* **Okunacak metin**:
○ ○ ○ ○ ○

Çalışma sonuçlarında gelince:
  1. Toplamda 876 hasta alınmış ve bunlardan 849’u analize dahil edilmiş. Bu hastalar ortalama 49.1 ay takip edilmiş. Hastalar genel olarak 60’lı yaşların başında, çoğu iskemik kalp hastalığı ile takipli ve ICD endikasyonu çoğunda primer koruma amaçlı.


  1. Cross-over ve loss-to-follow up hasta sayısı az. Ancak önemli bir limitasyon olarak screening ile ilgili yeteri kadar bir bilgi verilmiyor (Supplement dahil). Bu da akıllara selection bias olasılığını getiriyor.
  2. Primer sonlanım noktası hem Transvenöz ICD (15.7%) hem de S-ICD (15.1%) grubunda 68 hastada görülüyor (HR0.99; 95% CI, 0.71-1.39; P = 0.01 non-inferiorite için; P = 0.95 superiorite için).
  3. Primer sonlanım noktalarını incelediğimizde cihaz ilişkili komplikasyonlar transvenöz ICD grubunda daha sık görülürken (5.9% vs 9.8%; HR, 0.69; 95% CI, 0.44-1.09), uygunsuz şok S-ICD grubunda daha sık görülüyor (9.7% vs 7.3%; HR, 1.43; 95% CI, 0.89-2.30). Bunlar hakkında yorum yapmak biraz zor çünkü çalışma komposit sonlanımları teker teker değerlendirmede underpowered kalmış.


  1. Sekonder sonlanım noktalarına baktığımızda iki grup arasında tüm nedenlere bağlı ölümlerde herhangi bir fark görülmezken, uygun şok oranı S-ICD grubunda daha sık bulunuyor. (19.2% vs 11.5%; HR, 1.52; 95% CI, 1.08-2.12). Uygun şokun S-ICD grubunda daha fazla görülmesinin nedenleri arasında transvenöz grupta ATP ile ventriküler aritmilerin bir kısmının sonlanması ve “VT detection zone” altında kalan ventriküler aritmilerin S-ICD tarafında T dalga double counting’e bağlı algılanması olarak düşünülebilir.

Ancak benim çalışma ile ilgili en önemli eleştirim, çalışma sonuçlarında ilk şok etkinliğinin yer almaması. Çalışma primer sonlanım noktası olarak “safety” sonlanım noktalarını içeriyor. Ancak kaç hastada ICD şoklarının malign aritmileri etkin şekilde sonlandırdığı ile ilgili bir veriye sahip değiliz. Özellikle S-ICD şoklarının transvenöz ICD şokları kadar etkili olmayabileceği göz önünde bulundurulduğunda bence bu önemli bir sorun. Bu konu ile ilgili Twitter da Dr. Edward Schloss un attığı bir Tweeti alıntılamak istiyorum.


Değinmek istediğim ikinci bir nokta ise bu çalışmada da en son PRAGUE-17 çalışmasında gördüğümüz non-inferiorite çalışmalarındaki primer sonlanım noktalarına paatofizyolojik ve mekanizma olarak birbiri ile ilişkisiz sonlanım noktalarının eklenmesi. Uygunsuz ICD şoku S-ICD de daha fazla bekliyoruz bunun yanında cihaz ilişkili komplikasyonları ise transvenöz ICD de daha sık olması bekleniyor. Bu iki sonlanımı komposit sonlanım noktası olarak aynı kazanın içine koymak yorum yapmamızı güçleştiriyor. Örneğin acaba uygunsuz ICD şok riskini, daha az lead ilişkili komplikasyon riskine tercih edebilir miyiz? Benim kanaatim bu çalışmanın sonucunda bu sorunun cevabını veremiyoruz.
Muhtemelen önümüzdeki yıllarda PRAETORIAN çalışması ile ilgili hem maliyet etkinliği hem de yukarıda değindiğim ilk şok etkinliği ile ilgili daha fazla veriye ulaşabileceğimiz analizler gelecektir.

○ ○ ○ ○ ○

* **Yapılacak iş**: Metindeki "2. Primer sonlanım" kısmından "0.95 superiorite için)." kısmına kadar her şeyi, "hastada" yerine "kişide" koyarak yeniden yaz. Verilerin bu işle hiçbir ilgisi yok.

○ ○ ○ ○ ○

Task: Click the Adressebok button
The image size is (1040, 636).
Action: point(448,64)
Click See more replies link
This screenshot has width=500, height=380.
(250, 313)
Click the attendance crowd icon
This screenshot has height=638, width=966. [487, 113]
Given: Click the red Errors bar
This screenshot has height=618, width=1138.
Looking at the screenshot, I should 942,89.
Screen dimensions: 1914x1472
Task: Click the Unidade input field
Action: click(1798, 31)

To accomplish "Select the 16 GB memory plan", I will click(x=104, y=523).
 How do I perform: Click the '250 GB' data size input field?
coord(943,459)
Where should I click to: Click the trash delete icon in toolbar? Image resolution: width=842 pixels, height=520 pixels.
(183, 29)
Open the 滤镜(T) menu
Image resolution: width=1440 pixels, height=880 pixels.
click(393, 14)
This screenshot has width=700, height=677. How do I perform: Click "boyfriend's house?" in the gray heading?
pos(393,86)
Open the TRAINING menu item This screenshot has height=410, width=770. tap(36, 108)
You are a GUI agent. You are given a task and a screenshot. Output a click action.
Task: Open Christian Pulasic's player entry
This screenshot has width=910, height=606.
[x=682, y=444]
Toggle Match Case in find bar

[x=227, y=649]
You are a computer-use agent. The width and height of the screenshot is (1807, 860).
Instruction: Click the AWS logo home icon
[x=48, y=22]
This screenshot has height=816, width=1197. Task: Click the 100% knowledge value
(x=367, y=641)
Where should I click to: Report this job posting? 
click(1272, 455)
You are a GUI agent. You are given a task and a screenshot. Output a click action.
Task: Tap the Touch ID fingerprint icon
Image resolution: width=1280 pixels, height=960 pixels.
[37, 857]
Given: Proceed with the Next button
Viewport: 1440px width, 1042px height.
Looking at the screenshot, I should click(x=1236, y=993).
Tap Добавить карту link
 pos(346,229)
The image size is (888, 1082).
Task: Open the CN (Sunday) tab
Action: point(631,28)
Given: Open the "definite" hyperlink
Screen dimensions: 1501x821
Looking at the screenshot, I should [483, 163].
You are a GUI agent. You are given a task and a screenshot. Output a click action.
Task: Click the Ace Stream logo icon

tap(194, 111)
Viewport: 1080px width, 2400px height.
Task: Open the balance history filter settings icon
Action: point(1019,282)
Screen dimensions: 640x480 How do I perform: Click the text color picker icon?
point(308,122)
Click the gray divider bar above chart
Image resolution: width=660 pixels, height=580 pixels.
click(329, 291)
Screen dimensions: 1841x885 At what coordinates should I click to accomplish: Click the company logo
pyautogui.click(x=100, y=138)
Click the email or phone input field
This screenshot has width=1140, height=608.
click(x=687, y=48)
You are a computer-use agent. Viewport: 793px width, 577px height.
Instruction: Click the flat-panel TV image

○ ○ ○ ○ ○

* **Cevap**:
2. Primer sonlanım noktası hem Transvenöz ICD (15.7%) hem de S-ICD (15.1%) grubunda 68 kişide görülüyor (HR0.99; 95% CI, 0.71-1.39; P = 0.01 non-inferiorite için; P = 0.95 superiorite için).